上巻は人生の前半部分を中心に描かれているため、苦労人の立志伝のよう。公正な扱いを求め衝突を繰り返すエピソード、金に対する嗅覚の鋭さを示すエピソード、人の心を捉える方法を学ぶエピソードなどから、後の角栄のスタイルを形作ったものを窺わせる。しかし、まだ何が”異形”なのかは分からない。上巻で見えたのは、角栄の人たらし術の根本が、”金を遣る”であること。これをやり過ぎたってことか。
下巻は角栄の後半生。政局でしか政治家を語れない既成メディアと異なり、角栄の立法、外交、選挙をじっくり読めて満足。また、その特異なキャラクターの背景にバセドー病や躁鬱病の存在を知り、驚きつつも納得した。

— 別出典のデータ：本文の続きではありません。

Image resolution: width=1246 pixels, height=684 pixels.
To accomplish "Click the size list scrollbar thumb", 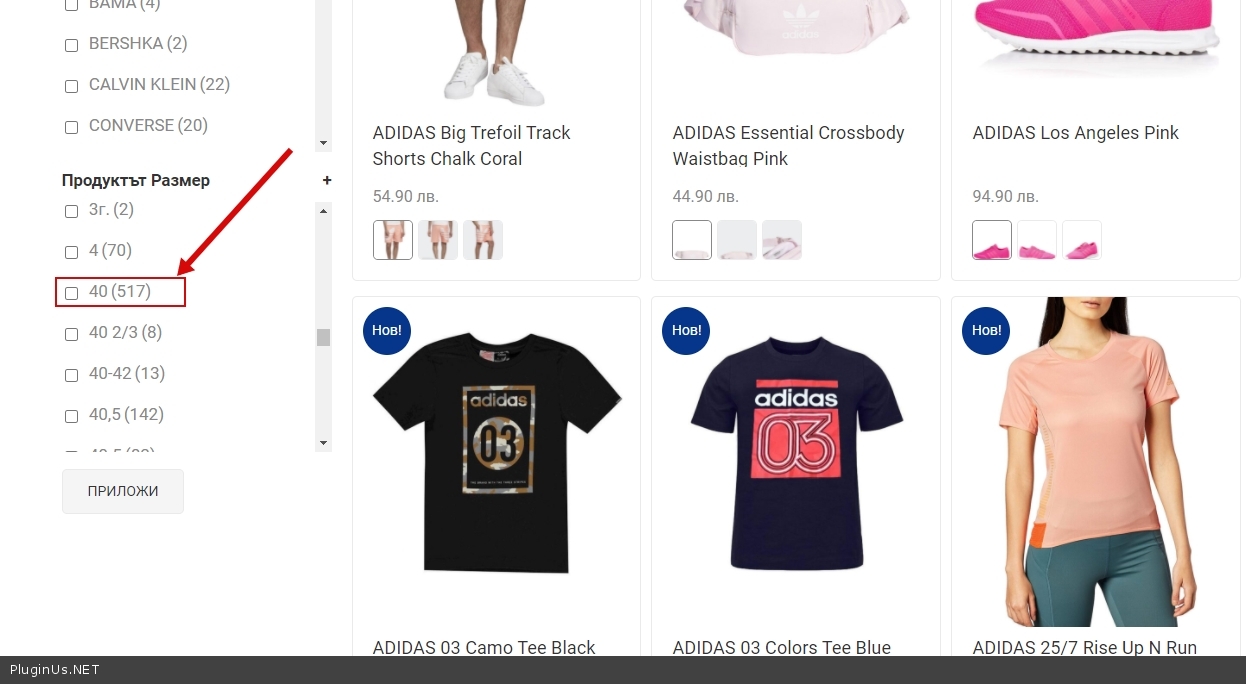I will click(323, 337).
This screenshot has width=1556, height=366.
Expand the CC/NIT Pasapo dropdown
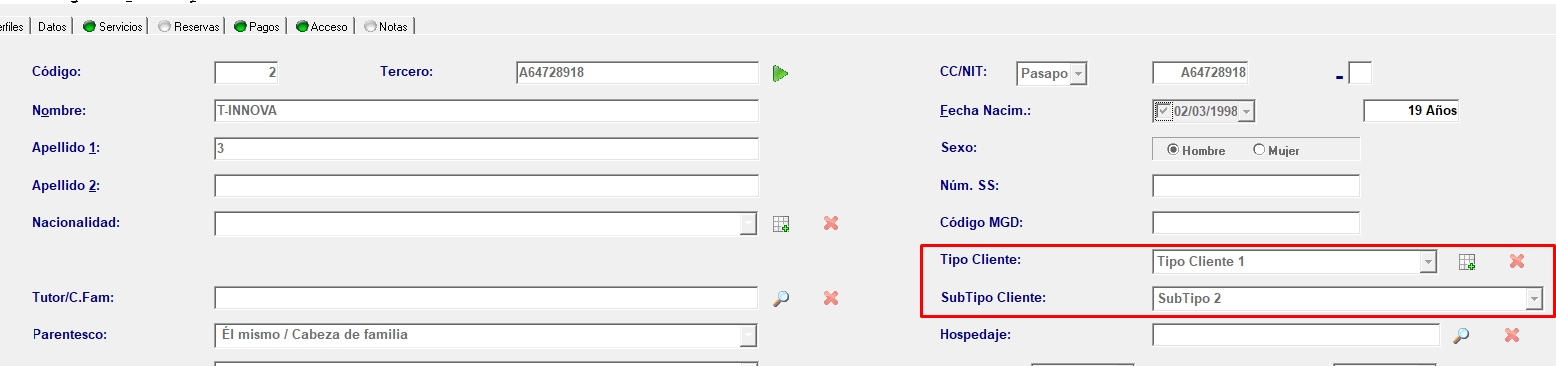pyautogui.click(x=1077, y=74)
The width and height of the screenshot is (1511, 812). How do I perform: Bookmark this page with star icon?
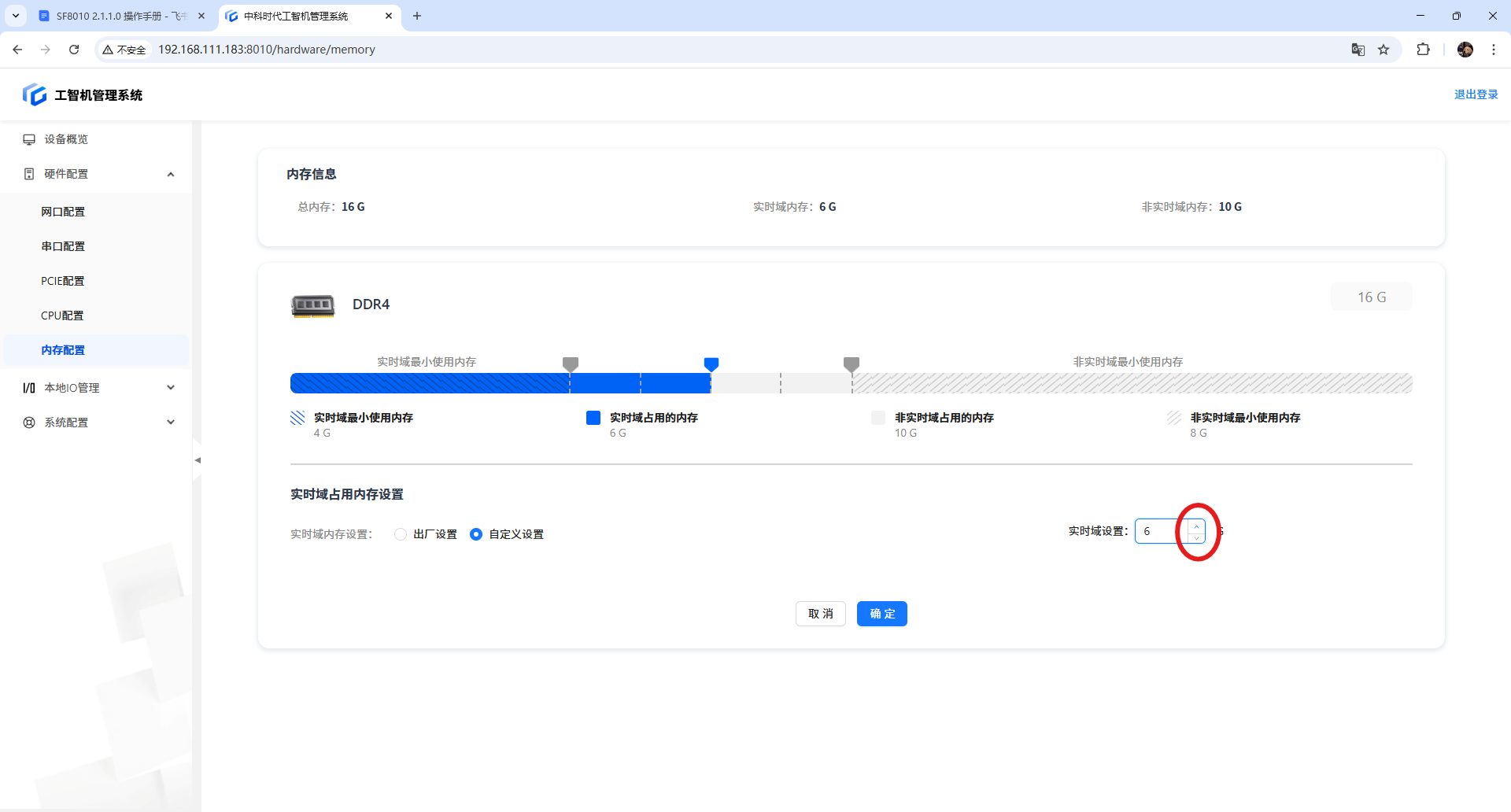click(x=1384, y=50)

さて、角栄の”異形さ”とは何だったのだろう。官僚への細やかな気遣い、選挙民からの支持、政治家の面倒見の良さ、これらのプラス評価はみんな利益供与だったのだ。角栄が日本人を拝金主義に変えたのか。拝金主義の日本人が角栄を利用したのか。坂道を転げ落ちるがごとく、という言葉がまさにぴったりな角栄の後半生は、寂しいですね。外交、内政そして家庭も四面楚歌。子飼いの政治家も結局は権力に群がってきただけ。孤独を酒を紛らわす日々では病気にもなります。
田中角栄に対する評価はたくさんあるが、よくも悪くもスケールの大きく物凄く優秀な人。義理人情にも厚く、弱者の味方、公約は守るなど政治家としてだけではなく、一人の人間としても魅力的な人だったのだろうと思う。その「ブルドーザーつきのコンピュータ」と言われた頭脳に相応しい合理的な考えを、ついぞ持てなかった。そのことが彼を権力の頂点まで押し上げたし、そこから引きずり下ろされる原因も作った。ただ、よくも悪くも目立ちすぎた、金にまつわる事が多すぎた、清廉潔白を求める日本では、叩かれたのかなと思う。